Solar Power: Comparing Payback Periods With and Without Batteries
29 September 2020
Solar power is now among the cheapest electricity sources, and many recent solar farms have lower generation costs than coal power plants. However, since sunlight cannot be controlled, the use of solar panels is limited by their variable output. Battery systems are a viable solution from a technical standpoint: they can be charged with surplus generation, and stored energy is used regardless of sunlight.
Batteries are still expensive as of 2020: small systems may cost over $1,000 per kWh of storage capacity, and even large projects will rarely achieve costs below $700/kWh. However, there is optimism in the industry after Tesla Battery Day 2020, where Elon Musk announced a potential cost reduction of up to 56% within three years.
This article will present a simple financial analysis, where the payback period is compared for three scenarios:
- A 6 kW solar power system by itself.
- A 6 kW system with a 12 kWh battery pack at current prices.
- A 6 kW system with a 12 kWh battery back at 44% of current prices (56% less).
Note: The financial scenarios in this article are very simplified, to demonstrate how the business case for batteries could improve. However, a professional assessment is advised before starting an actual project.
Payback Period: 6 kW Solar Power System
The installed cost of a solar power system varies depending on the equipment brand and the manufacturer. However, installed costs of around $1,600 per kW are typical, which are reduced to $1,000 per kW thanks to the Australian solar rebate program. This means a 6-kW solar power system has a net cost of around $6,000.
Under favorable conditions, a 6-kW solar array can produce over 8,400 kWh per year. However, solar generation peaks around noon, while homes tend to use more electricity in the evening and early morning. In many cases, a large portion of solar generation must be exported in exchange for a feed-in tariff, which tends to be much lower than the retail kWh price.
In this example, we will assume that the electricity tariff is 30 cents/kWh and the feed-in tariff is 10 cents/kWh.

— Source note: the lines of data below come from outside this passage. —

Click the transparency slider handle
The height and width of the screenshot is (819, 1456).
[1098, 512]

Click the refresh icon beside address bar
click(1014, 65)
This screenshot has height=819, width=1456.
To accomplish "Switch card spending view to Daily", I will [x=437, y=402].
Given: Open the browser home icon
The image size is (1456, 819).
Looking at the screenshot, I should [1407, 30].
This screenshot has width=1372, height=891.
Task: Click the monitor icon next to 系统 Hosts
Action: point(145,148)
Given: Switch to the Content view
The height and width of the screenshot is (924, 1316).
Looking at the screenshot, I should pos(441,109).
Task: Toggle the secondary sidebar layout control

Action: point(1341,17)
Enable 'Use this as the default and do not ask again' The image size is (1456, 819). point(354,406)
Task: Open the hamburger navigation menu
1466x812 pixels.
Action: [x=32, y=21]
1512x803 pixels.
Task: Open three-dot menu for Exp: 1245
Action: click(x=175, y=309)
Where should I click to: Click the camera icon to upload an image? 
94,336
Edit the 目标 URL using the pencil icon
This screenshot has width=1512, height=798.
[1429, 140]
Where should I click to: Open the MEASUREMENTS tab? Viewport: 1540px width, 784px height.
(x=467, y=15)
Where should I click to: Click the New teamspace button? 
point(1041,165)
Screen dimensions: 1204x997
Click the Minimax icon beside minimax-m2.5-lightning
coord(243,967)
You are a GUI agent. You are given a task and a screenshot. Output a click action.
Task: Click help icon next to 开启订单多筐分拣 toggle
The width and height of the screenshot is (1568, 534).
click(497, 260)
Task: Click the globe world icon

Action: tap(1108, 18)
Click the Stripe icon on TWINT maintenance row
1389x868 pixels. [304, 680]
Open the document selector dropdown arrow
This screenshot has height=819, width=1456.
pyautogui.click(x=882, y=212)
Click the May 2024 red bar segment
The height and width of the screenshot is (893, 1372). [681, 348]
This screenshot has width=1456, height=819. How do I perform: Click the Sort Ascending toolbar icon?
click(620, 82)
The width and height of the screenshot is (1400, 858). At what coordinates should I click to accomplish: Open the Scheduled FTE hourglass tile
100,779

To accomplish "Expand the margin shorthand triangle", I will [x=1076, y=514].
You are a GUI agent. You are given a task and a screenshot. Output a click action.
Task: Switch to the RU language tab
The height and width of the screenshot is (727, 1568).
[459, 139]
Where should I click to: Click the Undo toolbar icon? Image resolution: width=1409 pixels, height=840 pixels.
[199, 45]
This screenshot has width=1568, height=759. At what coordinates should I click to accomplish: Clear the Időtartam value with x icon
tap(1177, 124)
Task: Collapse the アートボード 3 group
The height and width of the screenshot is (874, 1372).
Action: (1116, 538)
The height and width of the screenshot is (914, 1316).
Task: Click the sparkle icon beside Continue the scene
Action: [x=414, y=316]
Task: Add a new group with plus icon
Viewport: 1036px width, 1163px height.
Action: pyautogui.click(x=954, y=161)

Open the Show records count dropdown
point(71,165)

Of the total generation, 4,380 kWh are exported and 4,020 kWh are consumed. The total annual savings are summarised below:
- Savings from consumption = 4,020 kWh x $0.30/kWh = $1,206
- Savings from exported electricity = 4,380 kWh x $0.10/kWh = $438
- Total savings = $1,644
Considering the upfront cost of $6,000, the simple payback period in this example is 3.6 years.
Payback Period: 12 kWh Battery at Current Prices
By adding batteries to the solar power system above, the savings of 30 cents/kWh can be achieved for the full yearly output. All the electricity from solar panels that is not consumed right aways is stored in batteries for later use, instead of exporting it to the local grid. In this case, each kilowatt-hour used saves 30 cents, while exported kilowatt-hours are only worth 10 cents.
- Total savings with batteries = 8,400 kWh x $0.30/kWh = $2,520
However, batteries make the system more expensive by $12,000 and the total cost becomes $18,000. While savings are increased, the system becomes three times more expensive than in the previous scenario. Based on the new costs and savings, the simple payback is 7.1 years.
Payback Period: 12 kWh Battery, 56% Below Current Prices
This scenario offers the same savings as the previous one, since the full solar panel output of 8,400 kWh is used. As a result, the savings are still $2,520.
However, the solar battery system only costs $5,280 in this example, thanks to the 56% reduction, and the total system cost is $11,280. This reduces the simple payback from 7.1 years to 4.5 years. This is still longer than the payback period of solar power alone, but the difference is less than one year. Also, batteries provide services that are not available with only solar panels, such as the following:
- Backup power during an electric service interruption.
- Making the system eligible for battery incentives.
- Getting incentives for participating in demand response or a virtual power plant.
For example, South Australia has a solar battery rebate program, with a value of $200/kWh as of September 2020. The 12-kWh battery in this example would be eligible for $2,400, reducing its net cost to $2,880. The total project cost is reduced to $8,880, and the simple payback is reduced to 3.5 years.
This last example is a best-case scenario, which assumes many favorable conditions: 56% cheaper batteries, a solar rebate, and a battery rebate. However, it demonstrates how batteries can become cost-effective under the right conditions.